The Glass Painting – Enamel Powders (GPP series) are finely ground glass (finer than flour) powders than are meant to be mixed with a medium for application:
- with a brush; (Use a water or oil based medium of you choosing. See below.)
- or mixed with a screening medium for silk screen application; (Use A-8 Screening Medium (pine oil) or A-14 Painting and Screening Medium (water miscible)
- or mixed with medium suitable for air brush application. (Use water or water miscible medium.)
These enamels are low fusing and low expansion. They will fit most glass substrates:
For enamel on copper fire at 1450˚F for 1 to 1-1/2 minutes or until gloss.
For glass fusing, they will attach at 1200˚F, will gloss between 1300 & 1350˚ and could be fired as high as 1450˚.
GPP powders are opaque colors but light will pass through them on glass. Colors are most vibrant on an opaque white glass. They are not as vibrant on clear glass.
Painting and Mixing Mediums:
For dry powder painting enamels and pigments some form of wet medium is necessary to make painting possible. Many materials could be used. The primary requirement for enamel painting is that the medium will not leave any ash after firing or will not create bubbles in the glass after firing.
Painting mediums can be either water or oil based. Water mediums are good for washes, and have no odor when using.
They tend to dry much faster than oil based mediums, shortening the working time.
Oil based mediums allow more working time and they disperse the powder in a more controlled manner. Sharper, thin lines can be achieved. Oil based mediums may need to be ‘smoked’ (as mentioned earlier in the article) before firing, depending on how much oil has be used.
Some of the oil based mediums have a strong pine odor such as Squeegee Oil (A-4), Thinning Oil #5 (A-5) and Screening Oil (A-8). The squeegee oil is more viscous than most of the other oils. It is the oil used in the 900E series – oil base. It is the best oil to mix powders with for use in a crow quill pen.
Thinning oil #5 is a less viscous version of the squeegee oil.
The screening oil is a refined squeegee oil which allows for better resolution and less spreading or blurring of the oil after painting.

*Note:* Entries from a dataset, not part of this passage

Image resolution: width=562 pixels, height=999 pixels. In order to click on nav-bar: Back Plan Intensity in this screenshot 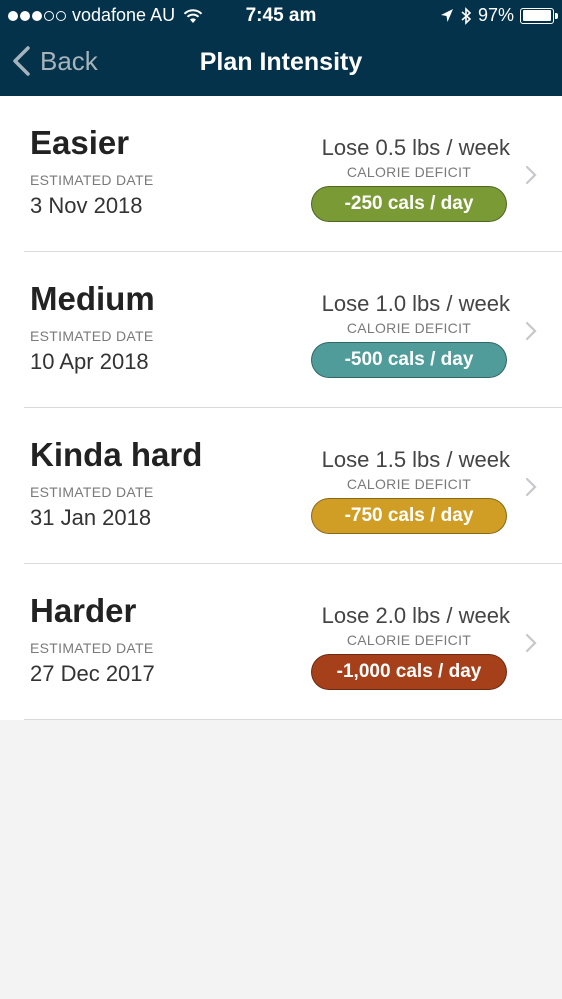, I will do `click(281, 64)`.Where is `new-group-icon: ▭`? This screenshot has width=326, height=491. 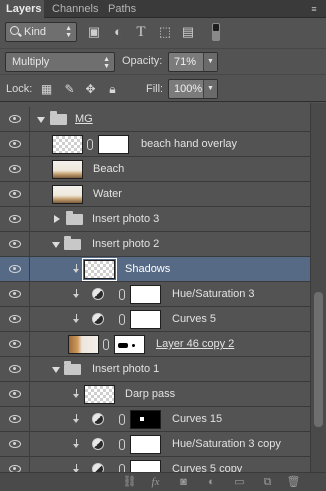 new-group-icon: ▭ is located at coordinates (240, 482).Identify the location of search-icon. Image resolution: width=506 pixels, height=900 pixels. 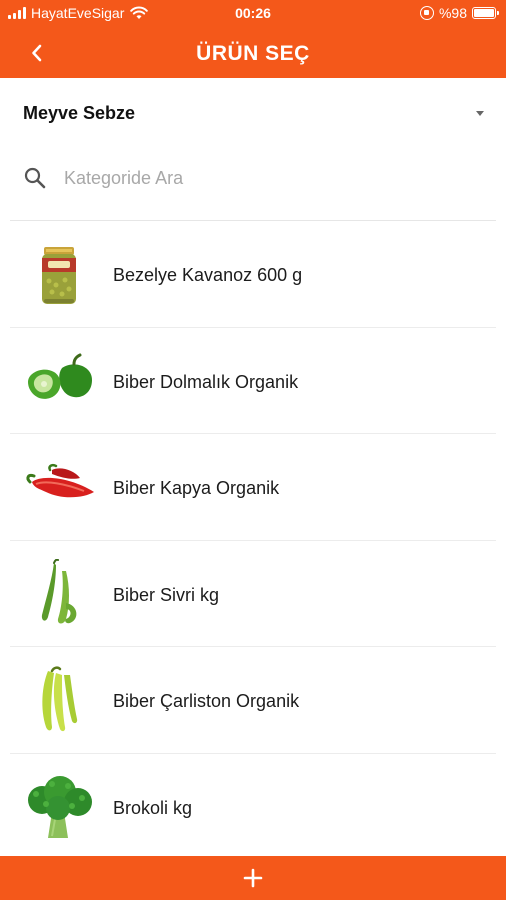
(35, 178).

Lavender Oil (A-11) is good for fine details and smells like lavender. Clove Oil (A-10) is good for washes and smells like cloves. Painting Oil for Miniatures (A-12) is good for miniature style painting where extremely minimal oil is to be used. It has very little odor.
Water based mediums such as Klyr-Fire (A-1), Agar (A-2), Enamel Holding Agent (A-3) have thickening (body of the
medium) and gum-like (holding agent) properties. Diluted with water (1 pt. water, 1 part medium; or 1 pt. water, 3 parts
medium) these gum solutions make good painting mediums.
They have no odor, however, they dry very quickly. Water based mediums do not have to be ‘smoked’ before firing.
Acrylic Medium (A-13) is a water based acrylic polymer resin.
This medium is slick, has a somewhat viscous body when used full strength. Mixed with painting enamel, the mixture when dry becomes very hard. It is possible to paint over the dried painting enamel before firing. It can be thinned with water as desired. It does not have an odor.
Painting and Screening Medium (A-14) has the best of both worlds – it acts like an oil medium, but is water soluble and has no odor. This medium is most suitable for multi-purpose use. It works great as a painting medium, can be used for screening enamels and works well as a medium for air brushing.
It can be diluted with water. It may need a small amount of ‘smoking’ before firing, but not nearly as much as other oils require.